Vers onze heures, la fraîcheur tombe et m’oblige à me lever. Je réserve aux Plaisanciers et fait le tour du Port du Portrieux, d’où partaient autrefois ceux qui faisaient le Grand Métier, vers Terre-Neuve ou l’Islande.
Le buffet d’entrées, un sauté de canard à l’orange avec écrasé de pommes de terre, une mousse au chocolat chez Les Plaisanciers et me voici, le soleil revenu, à la terrasse de L’Ecume pour le café lecture. De temps en temps passent des porteurs d’épuisettes. La mer est basse et fort éloignée. Le vendredi vingt-huit août mil neuf cent trois, Claude Debussy sermonne Paul-Jean Toulet : Cher ami, si la condition d’amis n’interdisait pas toutes discussions pénibles, je vous aurais dit depuis longtemps combien je regrettais vos relations avec l’opium…, puis le vingt-sept août mil neuf cent sept, il se plaint du Grand Hôtel de Pourville par Dieppe : Naturellement, cet endroit est odieux, et si les gens n’y sont pas plus ridicules qu’ailleurs, on les voit davantage – ça n’est pas une compensation. Ajoutez à cela, un hôtel où le « confort moderne » est représenté par un manque absolu d’eau chaude et une nourriture sans agrément.
Remonté sur le chemin de ronde, je retrouve mon banc observatoire au-dessus de la plage de la Comtesse réapparue. Elle est le terrain de jeux des porteurs d’épuisettes. Il y a aussi un homme qui arpente le sable avec un détecteur de métaux, creusant parfois avec une pelle et étant déçu par ce qu’il découvre. C’est comme chercher des ministres dans un lot de politiciens, on en trouve mais qui ne valent pas grand-chose.
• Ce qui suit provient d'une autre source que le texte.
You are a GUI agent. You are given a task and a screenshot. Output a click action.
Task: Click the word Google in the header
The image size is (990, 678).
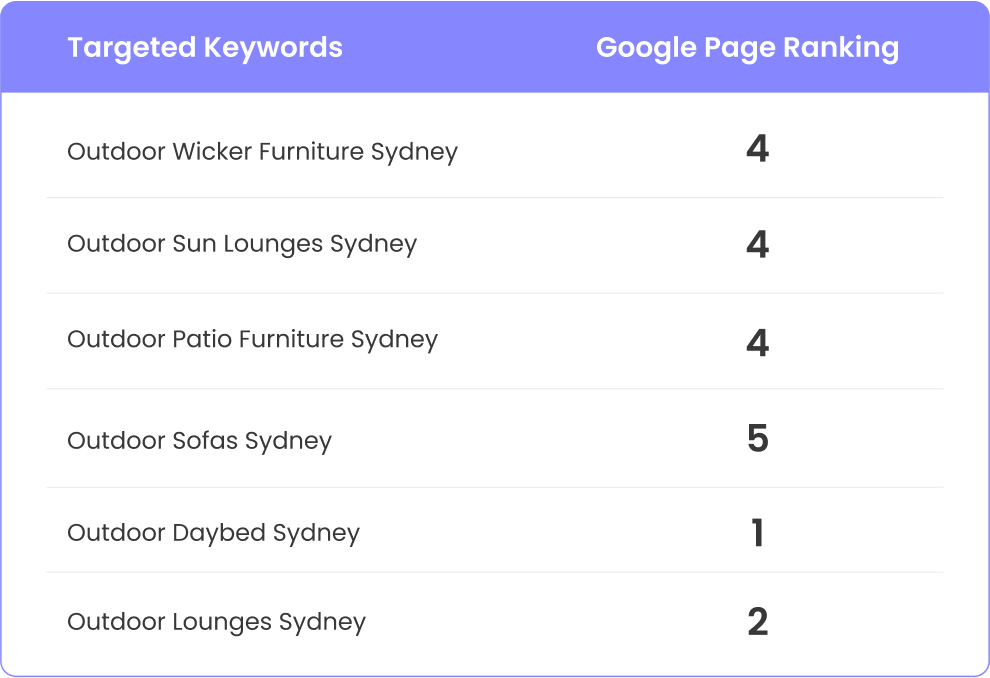click(x=646, y=49)
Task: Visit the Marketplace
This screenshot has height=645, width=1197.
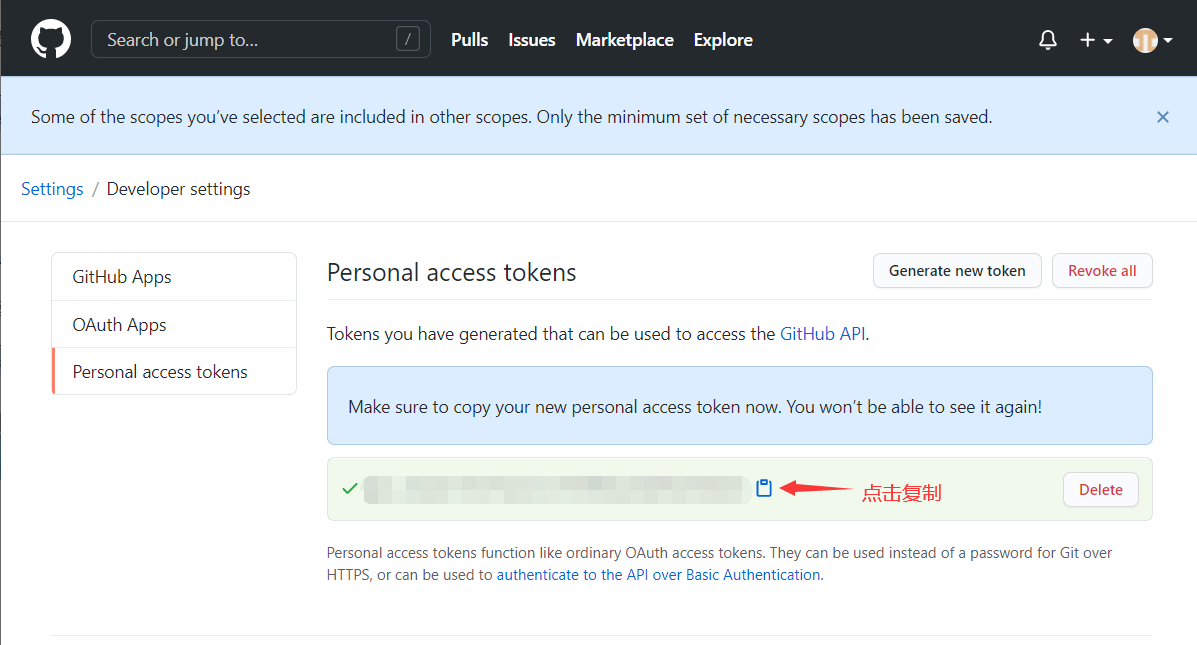Action: click(624, 39)
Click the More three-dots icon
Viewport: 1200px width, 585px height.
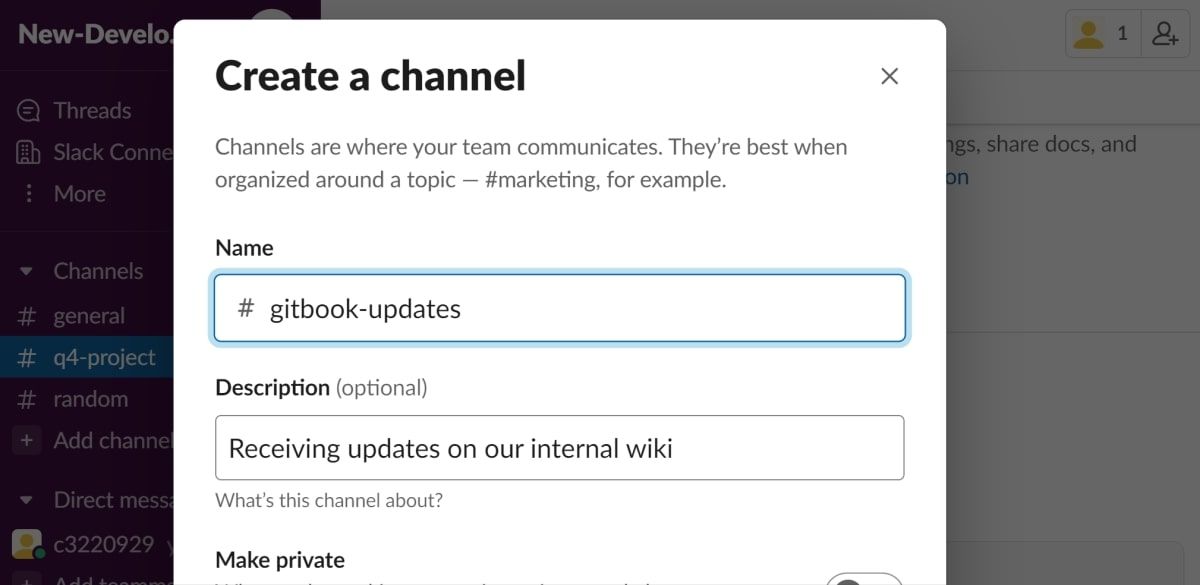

                                                                   *
Si l’île de la Comtesse a été habitée par une comtesse, l’île Harbour aurait dû être habitée par un comte (attention, jeu de mot laid). Autre jeu de mot laid, de Toulet à Debussy : Mais cet hiver exécrable m’avait plongé dans une aboulie qui n’était pas pour les chats.